"Offender-funded" Justice
August 7, 2014 6:29 PM   Subscribe

"These probationers aren’t just paying a court-ordered fine; they’re typically paying an ever-growing share of the court’s administrative expenses, as well as a separate fee to the for-profit company that supervises their probation and enforces a payment schedule—a consolidated weekly or monthly set of charges divided between the court and the company. The system is known as 'offender-funded' justice. But legal challenges to it are mounting, amid concerns about abuse, corruption, and the use of state penalties to collect private profits. In a wide range of cases, offender-funded justice may not result in justice at all." Get Out of Jail, Inc.
posted by supermassive (20 comments total) 16 users marked this as a favorite
 
Conflict of interest much?
posted by smcameron at 6:47 PM on August 7, 2014 [1 favorite]


I read this in the magazine; it is stomach turning.
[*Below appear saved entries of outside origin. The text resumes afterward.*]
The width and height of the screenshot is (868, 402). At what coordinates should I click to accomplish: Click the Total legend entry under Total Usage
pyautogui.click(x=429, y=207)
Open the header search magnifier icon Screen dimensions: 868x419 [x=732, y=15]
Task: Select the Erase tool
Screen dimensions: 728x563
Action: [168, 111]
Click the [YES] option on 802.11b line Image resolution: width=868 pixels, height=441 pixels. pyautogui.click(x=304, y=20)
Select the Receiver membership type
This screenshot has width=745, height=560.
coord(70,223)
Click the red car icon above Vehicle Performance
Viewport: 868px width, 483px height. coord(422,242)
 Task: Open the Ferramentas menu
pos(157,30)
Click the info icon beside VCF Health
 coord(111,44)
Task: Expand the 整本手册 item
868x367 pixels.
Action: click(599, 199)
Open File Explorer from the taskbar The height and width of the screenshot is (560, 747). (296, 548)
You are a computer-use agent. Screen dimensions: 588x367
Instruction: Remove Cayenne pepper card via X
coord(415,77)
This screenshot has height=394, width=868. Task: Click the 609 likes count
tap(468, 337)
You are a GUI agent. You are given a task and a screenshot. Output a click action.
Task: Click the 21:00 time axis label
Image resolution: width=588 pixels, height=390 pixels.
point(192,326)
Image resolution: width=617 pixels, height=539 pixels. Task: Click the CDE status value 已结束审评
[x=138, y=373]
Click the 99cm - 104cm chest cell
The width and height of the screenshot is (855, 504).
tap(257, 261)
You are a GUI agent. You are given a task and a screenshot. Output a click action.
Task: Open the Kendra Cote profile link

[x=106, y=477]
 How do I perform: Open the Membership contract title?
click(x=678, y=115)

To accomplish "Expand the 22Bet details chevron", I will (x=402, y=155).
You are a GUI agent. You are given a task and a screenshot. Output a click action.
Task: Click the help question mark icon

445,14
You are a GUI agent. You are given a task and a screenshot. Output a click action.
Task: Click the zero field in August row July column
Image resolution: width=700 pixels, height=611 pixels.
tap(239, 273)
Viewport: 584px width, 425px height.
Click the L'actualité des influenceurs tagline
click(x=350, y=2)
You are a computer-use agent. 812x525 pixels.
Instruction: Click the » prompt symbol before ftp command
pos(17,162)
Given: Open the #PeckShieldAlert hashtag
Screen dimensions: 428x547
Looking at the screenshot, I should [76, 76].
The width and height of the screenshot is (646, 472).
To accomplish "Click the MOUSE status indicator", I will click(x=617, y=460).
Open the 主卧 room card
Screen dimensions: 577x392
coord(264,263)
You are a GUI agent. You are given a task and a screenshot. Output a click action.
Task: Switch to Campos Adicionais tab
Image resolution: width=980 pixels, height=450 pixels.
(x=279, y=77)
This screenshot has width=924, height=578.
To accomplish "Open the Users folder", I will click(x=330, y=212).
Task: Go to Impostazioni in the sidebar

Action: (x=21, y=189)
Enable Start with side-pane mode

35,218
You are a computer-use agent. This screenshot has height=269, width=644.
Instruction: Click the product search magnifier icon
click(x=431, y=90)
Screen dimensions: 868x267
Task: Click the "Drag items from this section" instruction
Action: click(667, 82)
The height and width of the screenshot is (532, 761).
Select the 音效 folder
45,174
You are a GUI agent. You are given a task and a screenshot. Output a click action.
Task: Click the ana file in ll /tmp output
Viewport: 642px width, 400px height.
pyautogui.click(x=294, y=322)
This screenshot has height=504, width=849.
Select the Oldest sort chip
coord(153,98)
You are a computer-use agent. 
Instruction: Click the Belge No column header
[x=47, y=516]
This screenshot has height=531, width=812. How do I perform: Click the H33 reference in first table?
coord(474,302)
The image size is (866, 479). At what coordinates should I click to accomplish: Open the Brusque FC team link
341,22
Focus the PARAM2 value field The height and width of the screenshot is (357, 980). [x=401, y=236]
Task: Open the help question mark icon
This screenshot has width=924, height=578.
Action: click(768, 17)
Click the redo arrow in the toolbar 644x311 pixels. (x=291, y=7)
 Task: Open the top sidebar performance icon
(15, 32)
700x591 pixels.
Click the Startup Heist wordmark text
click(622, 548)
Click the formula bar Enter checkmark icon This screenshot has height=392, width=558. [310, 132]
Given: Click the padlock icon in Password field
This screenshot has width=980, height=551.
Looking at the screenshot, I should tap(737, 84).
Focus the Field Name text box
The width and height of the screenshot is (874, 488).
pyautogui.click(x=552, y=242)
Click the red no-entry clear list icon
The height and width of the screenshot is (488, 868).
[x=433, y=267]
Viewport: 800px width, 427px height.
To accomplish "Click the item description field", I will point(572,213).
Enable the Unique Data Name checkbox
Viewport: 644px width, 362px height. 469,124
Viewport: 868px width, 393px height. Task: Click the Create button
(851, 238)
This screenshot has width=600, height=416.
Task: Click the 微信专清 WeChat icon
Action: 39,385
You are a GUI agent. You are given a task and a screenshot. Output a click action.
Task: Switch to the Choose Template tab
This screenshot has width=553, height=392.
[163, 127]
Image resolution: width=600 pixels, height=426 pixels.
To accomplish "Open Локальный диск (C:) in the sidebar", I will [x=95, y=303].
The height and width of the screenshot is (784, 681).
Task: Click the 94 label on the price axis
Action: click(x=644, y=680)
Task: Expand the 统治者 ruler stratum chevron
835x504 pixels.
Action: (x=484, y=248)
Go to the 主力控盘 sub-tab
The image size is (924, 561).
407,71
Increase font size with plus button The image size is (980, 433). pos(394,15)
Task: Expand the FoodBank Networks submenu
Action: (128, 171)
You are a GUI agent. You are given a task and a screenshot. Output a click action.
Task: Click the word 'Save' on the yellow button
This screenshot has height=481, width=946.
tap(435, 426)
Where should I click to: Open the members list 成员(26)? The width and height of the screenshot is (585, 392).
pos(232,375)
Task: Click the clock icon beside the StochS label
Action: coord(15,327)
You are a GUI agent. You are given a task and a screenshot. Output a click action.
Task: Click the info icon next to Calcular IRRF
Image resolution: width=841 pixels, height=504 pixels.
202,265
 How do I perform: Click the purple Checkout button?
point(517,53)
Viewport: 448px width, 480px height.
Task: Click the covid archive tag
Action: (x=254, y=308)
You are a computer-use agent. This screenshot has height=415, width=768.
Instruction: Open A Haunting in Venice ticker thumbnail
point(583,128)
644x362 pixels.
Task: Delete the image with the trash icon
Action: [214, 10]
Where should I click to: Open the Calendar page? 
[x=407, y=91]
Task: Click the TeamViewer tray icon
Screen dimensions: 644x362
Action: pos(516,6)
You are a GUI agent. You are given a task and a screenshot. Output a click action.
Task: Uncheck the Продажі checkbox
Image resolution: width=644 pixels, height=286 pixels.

This will obviously be the next big fight if we ever make any serious progress on sentencing reform in the US. There's just no end of assholes willing to profit from human misery, is there?
posted by yoink at 6:53 PM on August 7, 2014


Related previously.
posted by felixc at 6:54 PM on August 7, 2014


Mod note: Comment removed, let's skip the rape metaphors.
posted by cortex (staff) at 6:59 PM on August 7, 2014 [1 favorite]


Next step: Indentured servitude.
posted by Dashy at 7:03 PM on August 7, 2014 [3 favorites]


These New Yorker cartoon captions are really getting out of hand.
posted by turbid dahlia at 7:03 PM on August 7, 2014 [1 favorite]


This cannot be allowed in a free country. Period.

[Insert Class V Profane Tirade]
posted by ob1quixote at 7:04 PM on August 7, 2014 [3 favorites]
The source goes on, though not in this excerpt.